Recentemente fomos surpreendidos com mensagens de moradores de Niterói e de outros municípios do litoral fluminense que voltaram a receber cartas de cobrança de foro, laudêmio e taxa de ocupação da União, fontes de receita absurdas que remontam aos tempos do Império. Conheço bem o assunto porque, na Câmara Municipal de Niterói, presidi a Comissão Especial de Foro e Laudêmio, que resultou em uma ação do Ministério Público e consequente suspensão dessas taxas no estado do Rio em 2009.
Só que após quase dez anos, no ano passado o Superior Tribunal de Justiça (STJ), julgando recurso especial da Superintendência de Patrimônio da União (SPU), tomou, pela primeira vez, decisão favorável à União, validando a cobrança ao revés do entendimento de duas instâncias anteriores da Justiça Federal. Mas o processo não está encerrado. O MP já apresentou pedido de embargo de declaração para que o juiz reavalie o caso. Portanto, não nem cabimento o governo cobrar da população quando ainda não há, sequer, trânsito em julgado.

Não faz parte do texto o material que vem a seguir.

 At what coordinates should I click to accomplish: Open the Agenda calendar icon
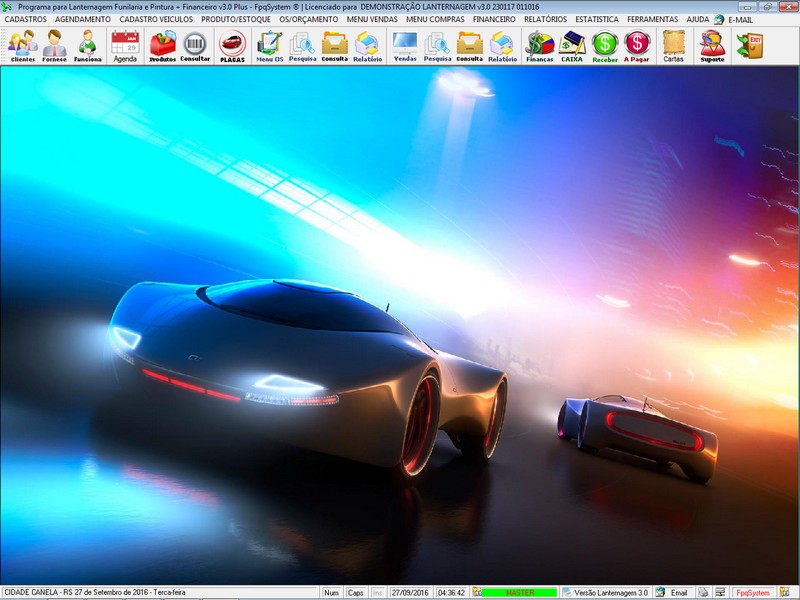[x=125, y=46]
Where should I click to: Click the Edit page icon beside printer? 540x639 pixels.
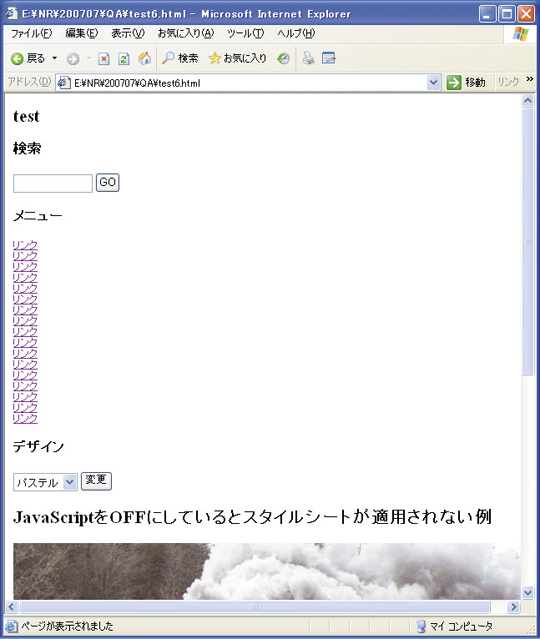329,59
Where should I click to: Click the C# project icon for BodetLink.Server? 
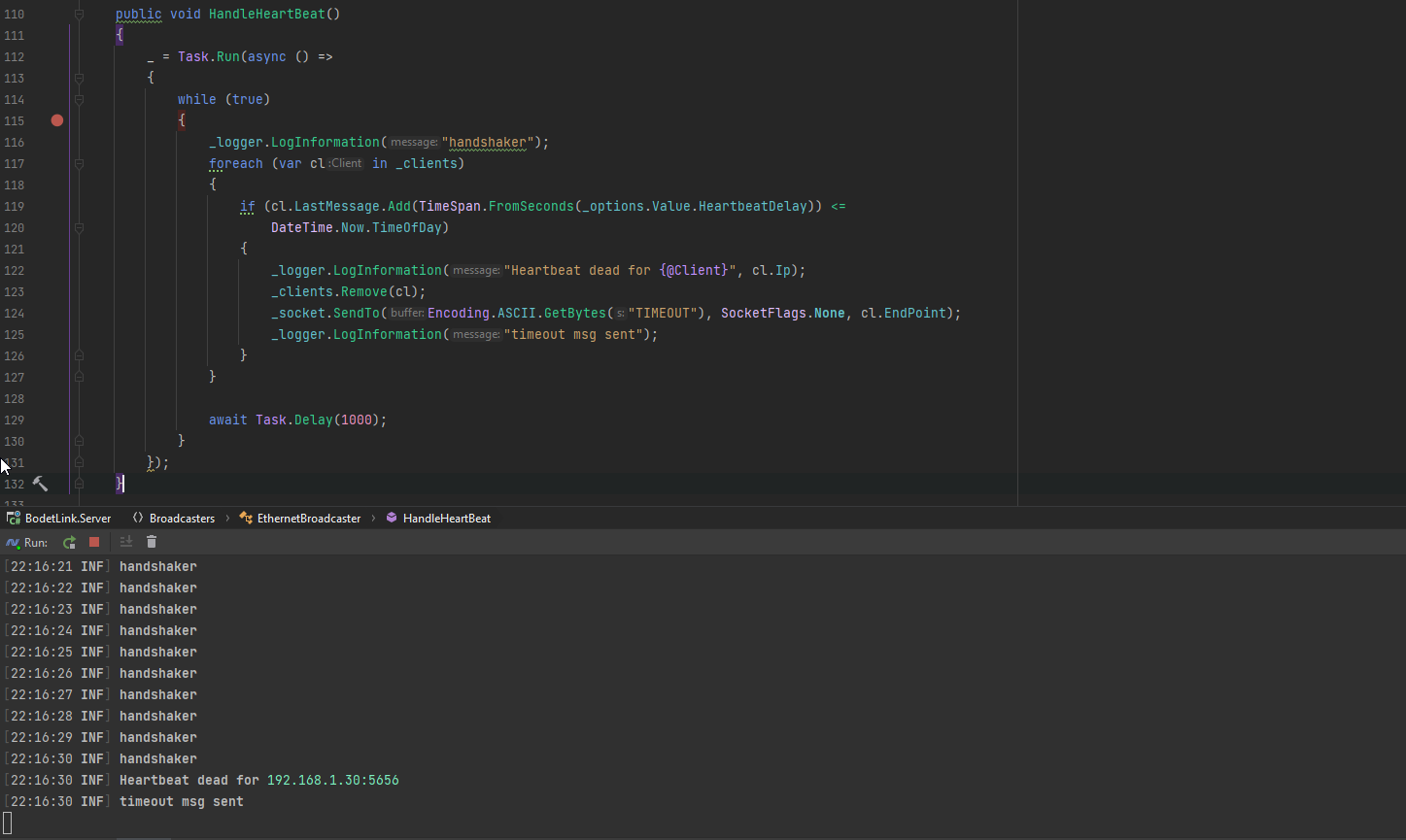coord(14,519)
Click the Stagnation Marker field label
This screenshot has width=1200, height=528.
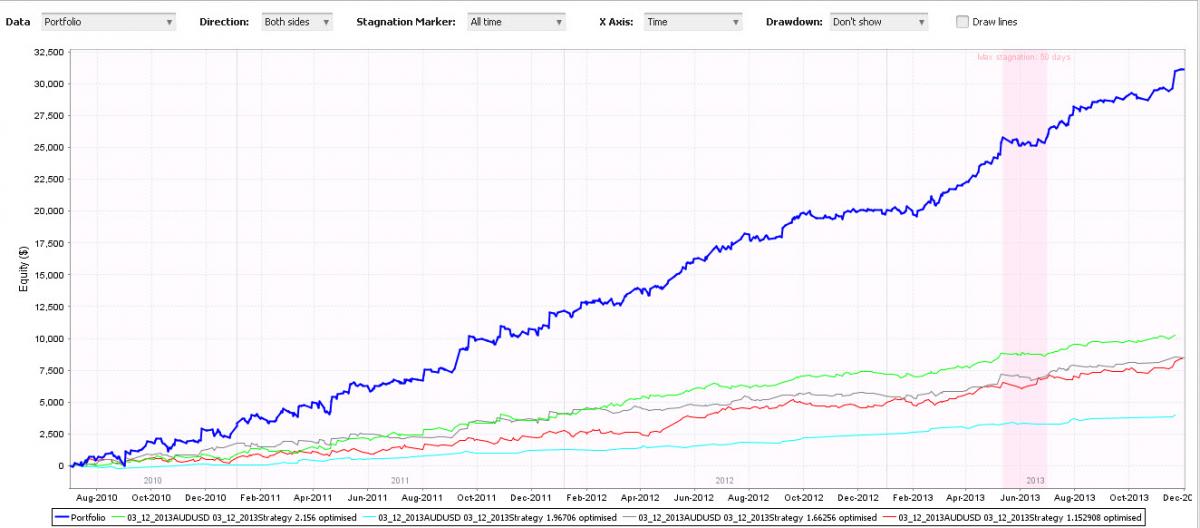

Mas, afinal, o que é foro e laudêmio?
Para entendermos melhor, precisamos voltar dois séculos de história. Em 1831, a Coroa estipulou que imóveis em áreas consideradas fundamentais para a defesa nacional contra um possível ataque pelo mar (os chamados terrenos de marinha) deveriam pagar anualmente taxa de ocupação ou foro (quando o imóvel está sob regime de aforamento, sendo o sujeito passivo o titular do domínio útil), e mais um percentual no caso de venda, o laudêmio. Para isso, foi delimitada uma faixa de terra de 33 metros a partir de uma linha imaginária com base na média de marés altas daquele ano.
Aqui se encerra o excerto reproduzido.